If $f$ increasing, analytic on $\mathbb{R}$ and $\lim_{x\to +\infty}f(x)=1$, does it follows that $\lim_{x\to +\infty}f'(x)=0$?

$$ f(x) = \int_0^x \exp(-t^4 \sin^2(t))\, dt $$

is a counterexample, after normalizing by a suitable constant so that $ \lim_{x \to \infty} f(x) = 1 $ instead of $ 1.17195 \ldots $

The idea is that the factor $ t^4 $ suppresses the contribution of the integrand at all points too far from the zeroes of $ \sin(t) $ as $ t $ gets large, and $ \sin^2(t) $ is only within $ O(1/N^4) $ of $ 0 $ for $ t $ that's $ O(1/N^2) $ from an integer multiple of $ \pi $. Since $ 1/N^2 $ is a fast enough decaying sequence, the integral converges. It's obviously an analytic function.

Edit: Here is a more formal argument. Consider the integral

$$ \int_{N \pi}^{(N+1) \pi} \exp(-t^4 \sin^2(t)) \, dt \leq \int_0^{\pi} \exp(-\pi^4 N^4 \sin^2(t))$$

Split the interval $ [0, \pi] $ into two pieces, $ [1/N^{5/4}, \pi - 1/N^{5/4}] $ and its complement. Over this interval,

$$ \sin^2(t) \geq \sin^2(1/N^{5/4}) = 1/N^{5/2} + O(1/N^5) $$

so that $ \exp(-\pi^4 N^4 \sin^2(t)) \leq \exp(-\pi^4 N^{3/2} + O(N^{-1})) $, which is obviously summable by comparison to the geometric series, say.
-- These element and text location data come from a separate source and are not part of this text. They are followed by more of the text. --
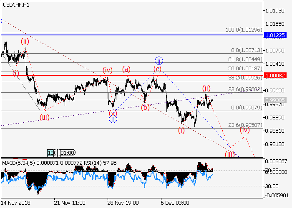Click the red (b) wave label
The image size is (292, 208).
pyautogui.click(x=145, y=107)
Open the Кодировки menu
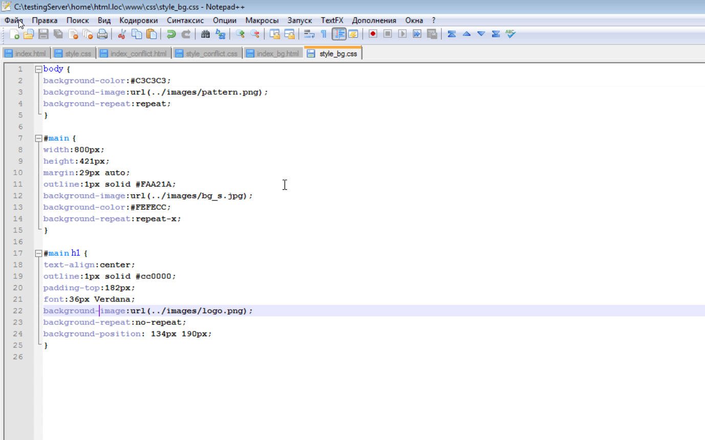705x440 pixels. click(x=138, y=20)
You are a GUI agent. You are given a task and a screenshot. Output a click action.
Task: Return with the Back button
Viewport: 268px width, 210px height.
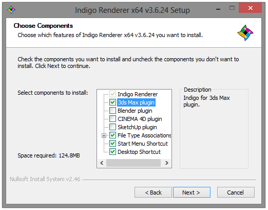(x=153, y=193)
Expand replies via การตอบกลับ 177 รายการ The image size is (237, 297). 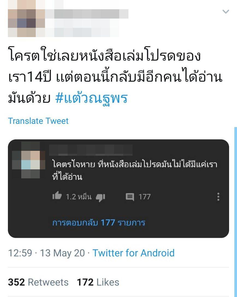(99, 223)
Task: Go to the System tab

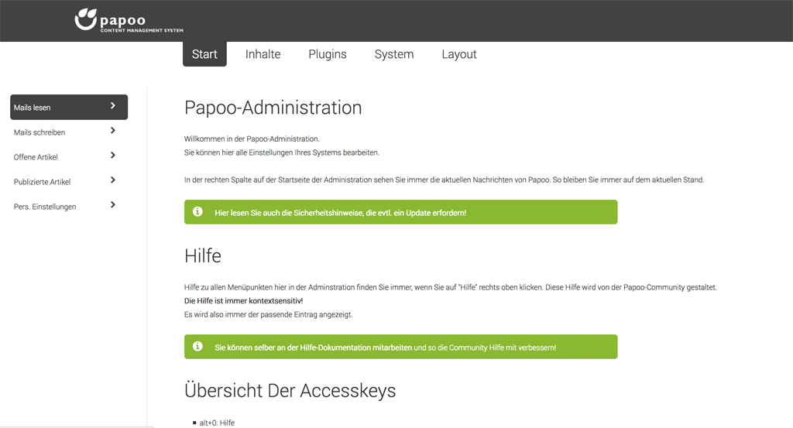Action: 394,54
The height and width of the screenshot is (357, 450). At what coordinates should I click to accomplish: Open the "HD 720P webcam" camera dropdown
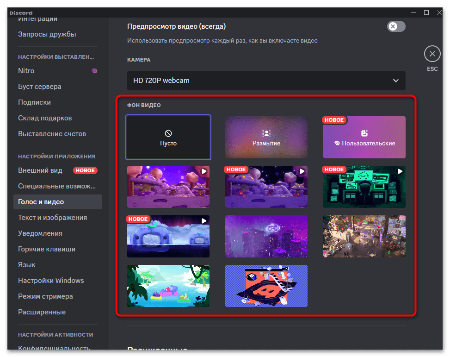[x=266, y=80]
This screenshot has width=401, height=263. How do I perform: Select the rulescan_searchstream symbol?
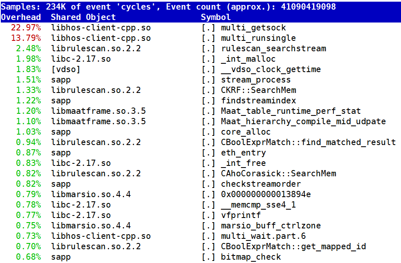(273, 48)
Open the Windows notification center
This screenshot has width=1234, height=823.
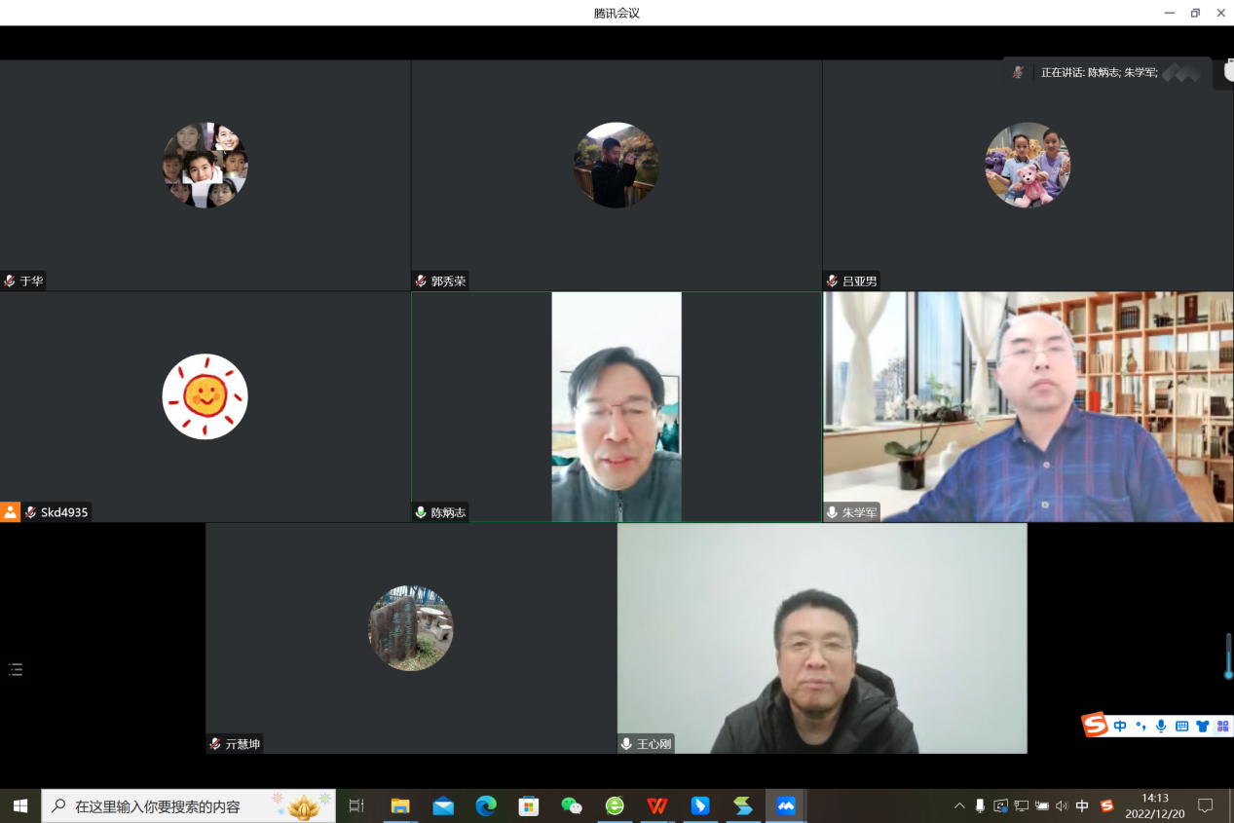1206,805
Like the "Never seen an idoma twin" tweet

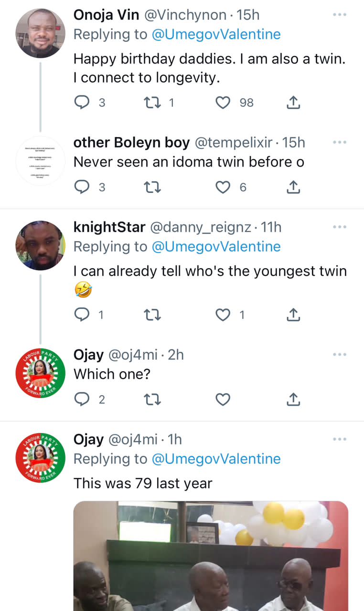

So the contribution to the integral from this part is $ L^1 $. The other part of the integral is over a set of measure $ 2/N^{5/4} $, and since the integrand is bounded from above by $ 1 $, this part only contributes a term of order $ O(1/N^{5/4}) $, which is also $ L^1 $. We conclude therefore that $ f $ is well-defined by monotonicity and has a finite limit at infinity.